> _RECORDS TO PROCESS_:
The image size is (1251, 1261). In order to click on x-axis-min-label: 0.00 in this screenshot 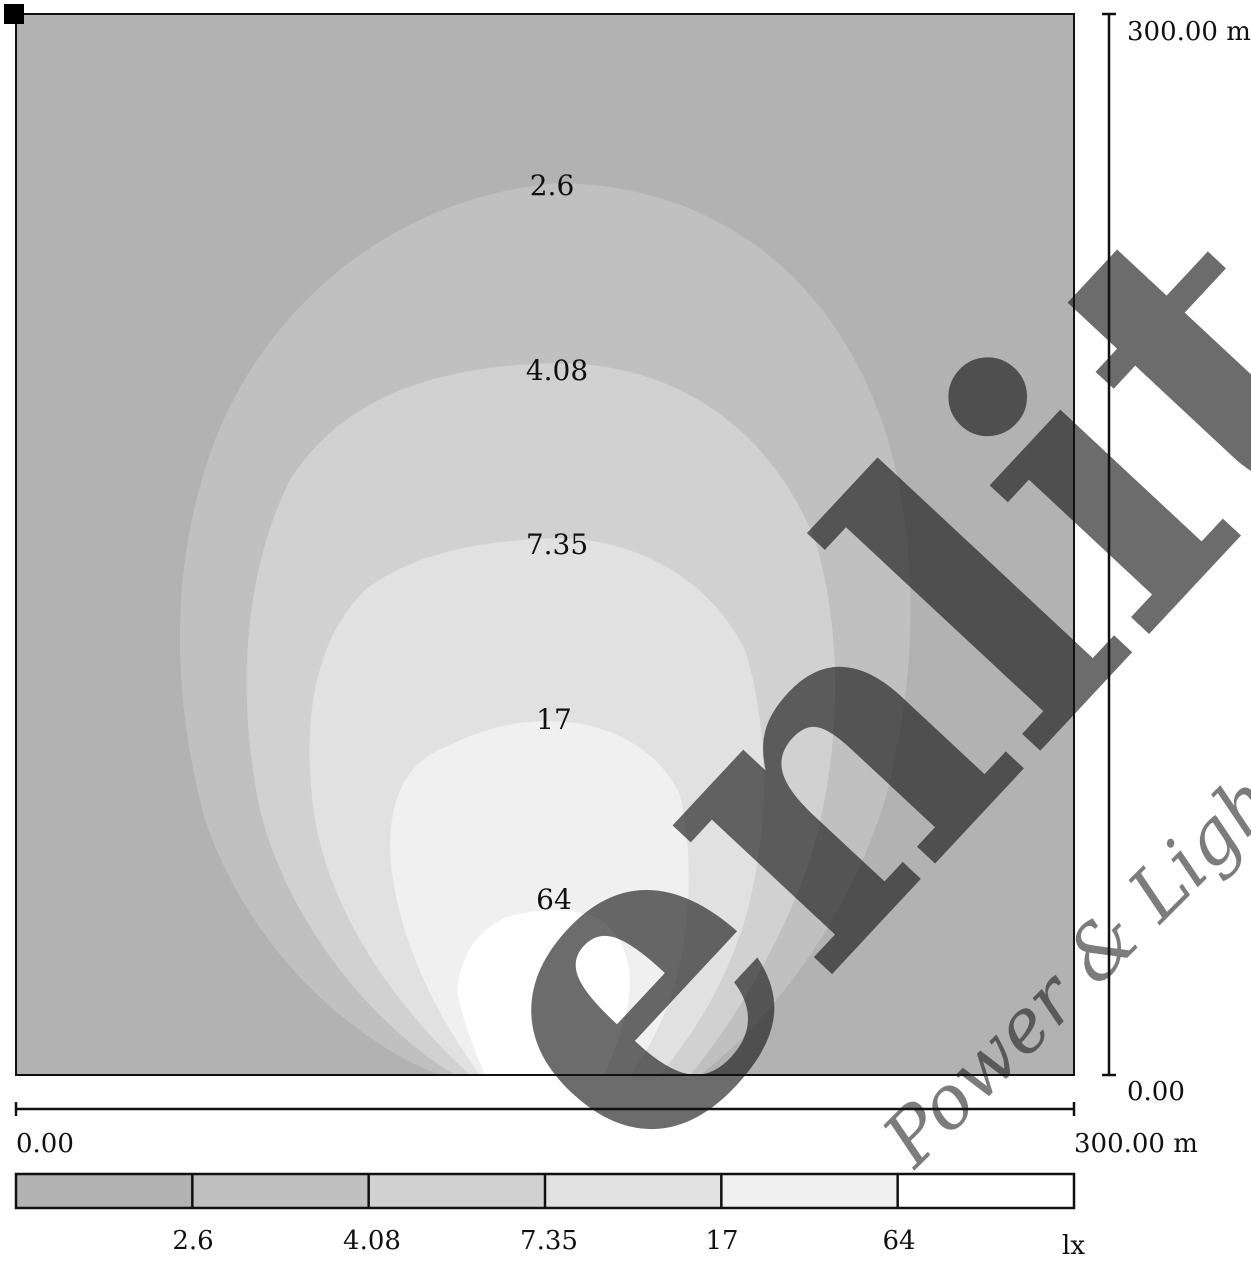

--

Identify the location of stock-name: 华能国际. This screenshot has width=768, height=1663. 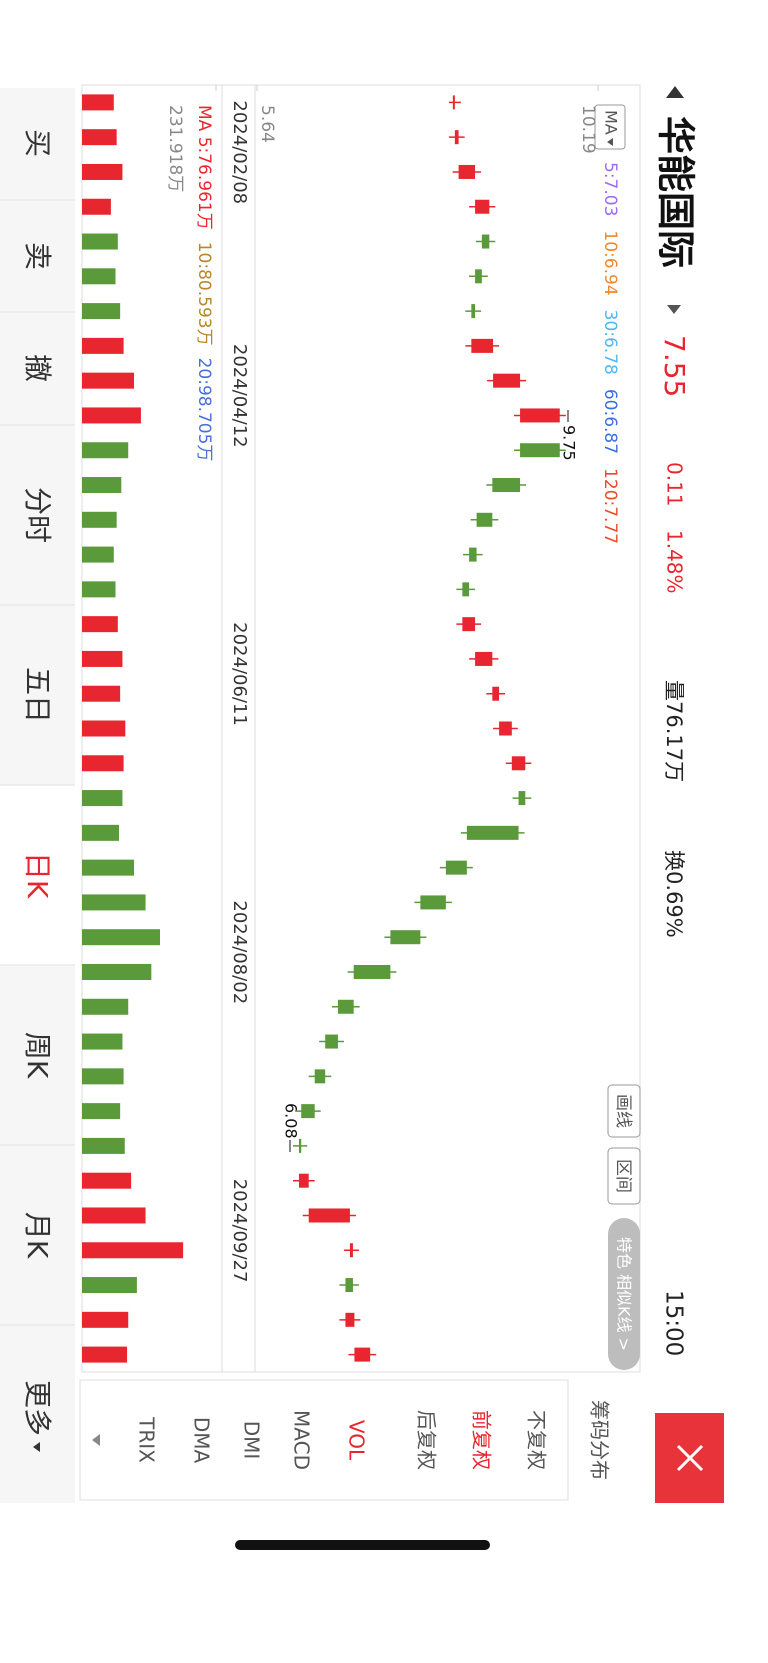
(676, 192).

---

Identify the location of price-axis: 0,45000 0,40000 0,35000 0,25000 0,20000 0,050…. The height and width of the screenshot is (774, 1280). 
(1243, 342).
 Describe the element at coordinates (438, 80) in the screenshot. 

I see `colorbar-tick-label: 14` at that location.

> _TASK REQUIREMENTS_:
Lay out as a JSON list of strings, one per line and with blank lines omitted, the data starting with the line that contains "Identify the location of stock-name: 华能国际." and going on through the line that contains "(676, 192).", leaving the pictures out.

> _SOLUTION_:
[
  "Identify the location of stock-name: 华能国际. This screenshot has width=768, height=1663. ",
  "(676, 192)."
]